Republished from the show notes of my other site, Fuds on Film.

The unusually named film sees a young tea leaf tearing out of a car showroom in a half inched motor. This is Lightfoot (Jeff Bridges), solving half of the film’s naming conundrum. He soon picks up what seems to be a preacher running away from an assassin, but who in the fullness of time is revealed as a notorious bank robber nicknamed Thunderbolt (Clint Eastwood), thus solving our paragraph long national nightmare of why this film is named the way it is.

Thunderbolt’s been hiding out as his former gang members are hunting him down, wrongly convinced that he’s swindled them out of their cut, although frankly explaining why they’re wrong would take more time than would be worth.

The initial stages of the film have Lightfoot and Thunderbolt, and boy do these character names not get less annoying to say the further on this goes, running from the gang members tracking them down, Red Leary (George Kennedy) and the Eddie Goody (Geoffrey Lewis), in something that’s halfway between a chase movie and a road trip. This pivots somewhat abruptly once Red and Eddie corner our protagonists, once Thunderbolt convinces them that he hadn’t double crossed them and Lightfoot suggests a repeat (more or less) performance of their previous heist.

Red and Eddie agree after a bit of arm twisting, but there’s always a question of whether they all really trust one another, leading to the inevitable double crosses and some tone-destroyingly grizzly or plain sad ends for a film that’s been a lighthearted knockabout caper, at least until the final reel.

That said, the severe tonal whiplash towards the end is the only thing that sticks out in Cimino’s debut directorial feature as an outright misstep.
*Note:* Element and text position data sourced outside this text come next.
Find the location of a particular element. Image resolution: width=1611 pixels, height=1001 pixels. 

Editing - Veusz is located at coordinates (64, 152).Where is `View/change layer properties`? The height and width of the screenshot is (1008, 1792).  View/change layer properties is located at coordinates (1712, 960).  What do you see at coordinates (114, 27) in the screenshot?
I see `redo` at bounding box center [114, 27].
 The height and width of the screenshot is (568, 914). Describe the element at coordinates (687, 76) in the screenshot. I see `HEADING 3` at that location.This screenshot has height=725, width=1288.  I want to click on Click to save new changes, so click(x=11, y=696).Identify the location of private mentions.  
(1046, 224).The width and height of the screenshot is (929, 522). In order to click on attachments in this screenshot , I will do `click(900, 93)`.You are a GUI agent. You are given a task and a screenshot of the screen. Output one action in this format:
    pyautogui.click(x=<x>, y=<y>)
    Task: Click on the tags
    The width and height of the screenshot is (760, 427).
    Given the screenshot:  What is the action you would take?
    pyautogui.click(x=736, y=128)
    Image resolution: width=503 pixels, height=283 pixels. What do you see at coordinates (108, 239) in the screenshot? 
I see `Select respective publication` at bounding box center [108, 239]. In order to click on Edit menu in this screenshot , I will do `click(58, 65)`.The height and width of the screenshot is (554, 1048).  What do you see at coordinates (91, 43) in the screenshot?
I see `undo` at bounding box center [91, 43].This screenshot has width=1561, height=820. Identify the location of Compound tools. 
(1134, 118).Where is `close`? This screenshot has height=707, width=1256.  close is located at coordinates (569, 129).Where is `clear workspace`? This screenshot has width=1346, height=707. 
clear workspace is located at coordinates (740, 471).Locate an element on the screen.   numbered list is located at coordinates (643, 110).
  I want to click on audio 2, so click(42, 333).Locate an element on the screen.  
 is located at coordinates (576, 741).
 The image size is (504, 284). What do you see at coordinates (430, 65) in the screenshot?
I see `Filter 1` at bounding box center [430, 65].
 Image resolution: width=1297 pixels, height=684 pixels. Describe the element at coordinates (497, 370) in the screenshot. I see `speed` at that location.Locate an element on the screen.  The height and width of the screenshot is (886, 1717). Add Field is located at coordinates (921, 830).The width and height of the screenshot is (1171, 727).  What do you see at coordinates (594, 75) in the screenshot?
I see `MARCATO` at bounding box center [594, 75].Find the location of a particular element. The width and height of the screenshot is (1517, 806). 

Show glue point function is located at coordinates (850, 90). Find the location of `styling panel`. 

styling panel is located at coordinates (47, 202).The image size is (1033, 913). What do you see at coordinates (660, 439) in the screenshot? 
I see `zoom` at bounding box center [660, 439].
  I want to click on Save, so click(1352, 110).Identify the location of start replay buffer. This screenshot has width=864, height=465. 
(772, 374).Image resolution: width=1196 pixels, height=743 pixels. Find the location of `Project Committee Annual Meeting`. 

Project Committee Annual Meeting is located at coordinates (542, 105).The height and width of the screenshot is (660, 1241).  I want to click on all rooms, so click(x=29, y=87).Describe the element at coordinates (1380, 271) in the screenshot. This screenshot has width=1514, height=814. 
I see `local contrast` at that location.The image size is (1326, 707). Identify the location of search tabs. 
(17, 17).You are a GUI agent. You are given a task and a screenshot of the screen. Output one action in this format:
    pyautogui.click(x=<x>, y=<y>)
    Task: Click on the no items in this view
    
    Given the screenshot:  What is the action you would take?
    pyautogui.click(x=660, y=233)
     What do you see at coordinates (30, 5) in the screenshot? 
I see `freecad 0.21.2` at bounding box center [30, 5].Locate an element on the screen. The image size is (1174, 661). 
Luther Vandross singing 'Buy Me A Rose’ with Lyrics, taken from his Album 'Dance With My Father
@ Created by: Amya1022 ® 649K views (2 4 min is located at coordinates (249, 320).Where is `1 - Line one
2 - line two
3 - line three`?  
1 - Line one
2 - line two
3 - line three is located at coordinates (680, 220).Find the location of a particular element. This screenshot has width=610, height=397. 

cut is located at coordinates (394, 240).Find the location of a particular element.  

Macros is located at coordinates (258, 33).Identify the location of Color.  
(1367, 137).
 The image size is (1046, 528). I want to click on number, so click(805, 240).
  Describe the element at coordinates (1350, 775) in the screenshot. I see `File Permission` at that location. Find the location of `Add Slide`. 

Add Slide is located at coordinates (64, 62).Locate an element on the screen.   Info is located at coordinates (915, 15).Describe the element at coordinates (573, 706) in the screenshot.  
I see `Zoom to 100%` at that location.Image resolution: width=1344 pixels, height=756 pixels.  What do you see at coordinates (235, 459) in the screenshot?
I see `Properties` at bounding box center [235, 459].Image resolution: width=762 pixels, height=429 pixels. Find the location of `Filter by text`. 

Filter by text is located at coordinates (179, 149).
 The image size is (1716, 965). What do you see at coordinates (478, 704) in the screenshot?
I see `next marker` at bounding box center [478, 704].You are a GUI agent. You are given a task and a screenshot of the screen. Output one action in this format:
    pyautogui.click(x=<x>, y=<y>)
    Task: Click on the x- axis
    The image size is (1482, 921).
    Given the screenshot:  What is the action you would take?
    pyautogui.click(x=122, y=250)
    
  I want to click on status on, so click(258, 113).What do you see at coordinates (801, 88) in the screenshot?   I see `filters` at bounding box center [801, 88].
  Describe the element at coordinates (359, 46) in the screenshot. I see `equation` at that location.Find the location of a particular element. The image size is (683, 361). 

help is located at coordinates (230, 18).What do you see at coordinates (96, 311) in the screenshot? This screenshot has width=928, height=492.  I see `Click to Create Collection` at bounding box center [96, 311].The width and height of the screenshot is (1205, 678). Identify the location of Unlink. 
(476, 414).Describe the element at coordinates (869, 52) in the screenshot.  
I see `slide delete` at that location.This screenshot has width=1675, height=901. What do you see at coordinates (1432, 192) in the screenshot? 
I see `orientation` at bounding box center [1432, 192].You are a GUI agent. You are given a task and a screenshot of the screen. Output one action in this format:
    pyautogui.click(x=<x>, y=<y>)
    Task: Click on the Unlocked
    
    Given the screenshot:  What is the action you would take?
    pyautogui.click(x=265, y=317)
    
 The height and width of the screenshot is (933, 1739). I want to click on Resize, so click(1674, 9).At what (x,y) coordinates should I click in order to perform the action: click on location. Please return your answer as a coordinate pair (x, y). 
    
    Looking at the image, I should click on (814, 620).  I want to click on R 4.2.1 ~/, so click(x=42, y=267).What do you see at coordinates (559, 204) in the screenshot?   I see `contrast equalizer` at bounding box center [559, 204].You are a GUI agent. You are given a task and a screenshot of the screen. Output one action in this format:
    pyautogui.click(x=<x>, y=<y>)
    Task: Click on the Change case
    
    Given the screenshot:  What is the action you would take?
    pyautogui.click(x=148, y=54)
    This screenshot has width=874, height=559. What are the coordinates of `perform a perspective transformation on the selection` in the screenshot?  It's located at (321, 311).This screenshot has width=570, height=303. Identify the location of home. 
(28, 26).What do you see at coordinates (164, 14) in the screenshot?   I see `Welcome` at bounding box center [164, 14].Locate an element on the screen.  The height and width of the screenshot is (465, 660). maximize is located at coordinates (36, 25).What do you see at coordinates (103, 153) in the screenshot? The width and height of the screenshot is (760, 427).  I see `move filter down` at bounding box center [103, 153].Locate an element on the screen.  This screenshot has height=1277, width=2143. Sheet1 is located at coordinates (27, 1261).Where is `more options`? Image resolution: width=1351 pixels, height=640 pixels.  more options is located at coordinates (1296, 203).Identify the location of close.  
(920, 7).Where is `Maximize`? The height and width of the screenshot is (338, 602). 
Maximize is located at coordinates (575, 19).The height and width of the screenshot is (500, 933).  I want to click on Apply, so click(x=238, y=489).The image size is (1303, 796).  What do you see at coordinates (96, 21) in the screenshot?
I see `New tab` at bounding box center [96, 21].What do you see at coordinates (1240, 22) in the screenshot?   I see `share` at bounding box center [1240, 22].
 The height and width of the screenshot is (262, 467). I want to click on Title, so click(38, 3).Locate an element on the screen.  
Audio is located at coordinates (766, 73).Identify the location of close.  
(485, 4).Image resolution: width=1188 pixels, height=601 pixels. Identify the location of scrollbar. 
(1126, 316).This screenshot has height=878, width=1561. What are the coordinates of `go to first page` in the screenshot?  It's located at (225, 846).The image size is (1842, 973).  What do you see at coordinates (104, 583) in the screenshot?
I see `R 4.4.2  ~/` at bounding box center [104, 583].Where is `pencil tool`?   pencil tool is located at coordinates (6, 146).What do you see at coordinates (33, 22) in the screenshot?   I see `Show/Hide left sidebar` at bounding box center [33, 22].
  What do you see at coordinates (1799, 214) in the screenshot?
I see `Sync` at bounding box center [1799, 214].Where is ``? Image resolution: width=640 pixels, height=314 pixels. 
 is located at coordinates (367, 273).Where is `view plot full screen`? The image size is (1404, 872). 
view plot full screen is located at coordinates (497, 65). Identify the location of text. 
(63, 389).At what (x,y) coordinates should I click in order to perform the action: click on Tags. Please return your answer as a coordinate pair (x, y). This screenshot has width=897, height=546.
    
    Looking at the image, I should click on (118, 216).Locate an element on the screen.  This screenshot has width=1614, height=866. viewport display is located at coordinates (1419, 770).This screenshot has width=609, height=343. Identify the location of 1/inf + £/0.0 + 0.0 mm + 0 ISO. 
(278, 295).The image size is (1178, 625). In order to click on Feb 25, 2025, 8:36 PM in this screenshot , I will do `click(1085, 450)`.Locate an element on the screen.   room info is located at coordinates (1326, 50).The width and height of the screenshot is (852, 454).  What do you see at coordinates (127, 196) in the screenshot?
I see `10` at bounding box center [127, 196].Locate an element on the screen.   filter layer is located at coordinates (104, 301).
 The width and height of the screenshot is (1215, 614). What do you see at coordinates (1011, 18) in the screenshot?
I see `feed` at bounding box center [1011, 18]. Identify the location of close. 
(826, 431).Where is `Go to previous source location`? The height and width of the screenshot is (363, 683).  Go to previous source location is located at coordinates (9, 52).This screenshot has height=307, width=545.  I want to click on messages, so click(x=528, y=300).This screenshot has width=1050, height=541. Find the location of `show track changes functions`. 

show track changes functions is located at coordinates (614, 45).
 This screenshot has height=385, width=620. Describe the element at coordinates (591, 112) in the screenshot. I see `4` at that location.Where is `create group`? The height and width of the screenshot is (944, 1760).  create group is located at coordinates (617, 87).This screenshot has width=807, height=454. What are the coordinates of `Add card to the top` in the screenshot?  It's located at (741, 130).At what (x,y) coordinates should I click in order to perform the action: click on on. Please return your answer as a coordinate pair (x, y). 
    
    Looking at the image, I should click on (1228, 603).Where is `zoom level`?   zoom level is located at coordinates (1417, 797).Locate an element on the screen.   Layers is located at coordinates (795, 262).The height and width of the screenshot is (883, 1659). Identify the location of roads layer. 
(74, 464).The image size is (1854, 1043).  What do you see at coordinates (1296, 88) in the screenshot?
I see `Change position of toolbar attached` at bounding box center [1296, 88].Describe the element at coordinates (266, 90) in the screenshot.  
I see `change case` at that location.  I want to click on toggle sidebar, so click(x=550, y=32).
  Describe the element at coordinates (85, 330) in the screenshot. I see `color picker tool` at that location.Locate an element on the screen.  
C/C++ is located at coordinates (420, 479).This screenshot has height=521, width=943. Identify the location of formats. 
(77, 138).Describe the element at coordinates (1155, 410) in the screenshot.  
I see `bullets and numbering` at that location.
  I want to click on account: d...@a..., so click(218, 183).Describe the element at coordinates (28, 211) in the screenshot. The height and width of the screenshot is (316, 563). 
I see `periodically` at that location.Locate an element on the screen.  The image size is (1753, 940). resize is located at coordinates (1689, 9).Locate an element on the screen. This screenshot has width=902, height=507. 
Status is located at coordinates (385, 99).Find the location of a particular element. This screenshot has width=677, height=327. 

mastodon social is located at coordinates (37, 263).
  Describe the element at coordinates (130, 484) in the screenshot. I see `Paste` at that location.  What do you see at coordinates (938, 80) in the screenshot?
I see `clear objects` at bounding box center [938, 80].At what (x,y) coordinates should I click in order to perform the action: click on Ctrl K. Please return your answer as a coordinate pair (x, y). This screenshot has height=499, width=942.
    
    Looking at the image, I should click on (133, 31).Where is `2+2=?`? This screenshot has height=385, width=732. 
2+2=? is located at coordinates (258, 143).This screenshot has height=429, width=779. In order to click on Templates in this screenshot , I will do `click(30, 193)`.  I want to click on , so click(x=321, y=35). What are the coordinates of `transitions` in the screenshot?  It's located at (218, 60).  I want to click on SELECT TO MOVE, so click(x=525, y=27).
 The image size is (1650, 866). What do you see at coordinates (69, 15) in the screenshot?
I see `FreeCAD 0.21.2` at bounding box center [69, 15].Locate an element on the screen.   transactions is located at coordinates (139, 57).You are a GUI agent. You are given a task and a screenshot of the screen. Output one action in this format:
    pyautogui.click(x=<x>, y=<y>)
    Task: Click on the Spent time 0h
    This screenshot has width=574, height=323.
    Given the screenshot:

The story is on the thin side, but serviceable, but I’d probably be singing a different tune if Eastwood and Bridges weren’t in the central roles as an awful lot of this movie is coasting by on their charisma alone to fill out some narrative minimalism.

As first films go, it’s a pretty solid and enjoyable effort. It’s not, however, one that demands viewing from a historical perspective, but it’s an enjoyable diversion should you stumble upon it.